Book Review: Building the Great Cathedrals by Francois Icher

Translated by Anthony Zielonka

Pros: lots of large illustrations and photographs, goes over the entire process, easy to read

Cons: some extraneous information, refutes bad information by first teaching it to the reader

The book consists of six chapters: The Age of the Cathedrals; Patronage, Financing, and the Workshop Committee; The Architect; Before Reaching the Cathedral Construction-site; The Cathedral Construction-site; and The Memory of the Builders. I was hoping for a more in depth explanation of how cathedrals are built, from beginning to end. This turned out to be a very basic primer of the process. Turns out that’s all I really needed. There are over 200 colour photos, making this is a luscious book. It’s oversized so the photos are also quite large. There’s a good mix with a lot of building images and photos from various cathedrals.

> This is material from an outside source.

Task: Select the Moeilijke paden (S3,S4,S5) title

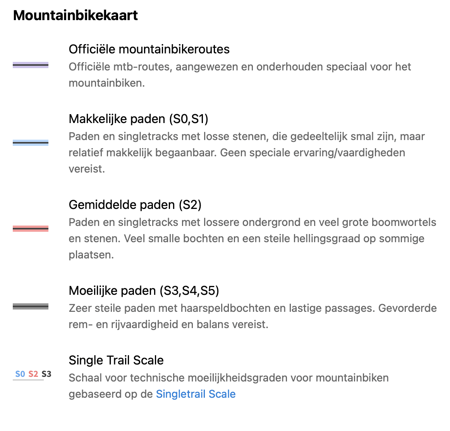Action: [x=144, y=291]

The emphasis here is on French cathedrals and guilds, branching out briefly to touch on other places. I found it a bit annoying how the author kept refuting beliefs. Yes, it’s important to correct misconceptions but I’d prefer that be done by simply explaining the correct answer rather than taking up room to teach the bad information first. I also found the short chapter on whether a modern French confraternity descends from the medieval guilds unnecessary.

The last chapter includes information on a sketchbook that survives from the middle ages which reproduces many cathedral design elements. That was fantastic. I also appreciated the translations of some of the guild regulations for stonecutters.

This is a basic guide to the construction of cathedrals - from start to finish - whose illustrations really make it worth the price.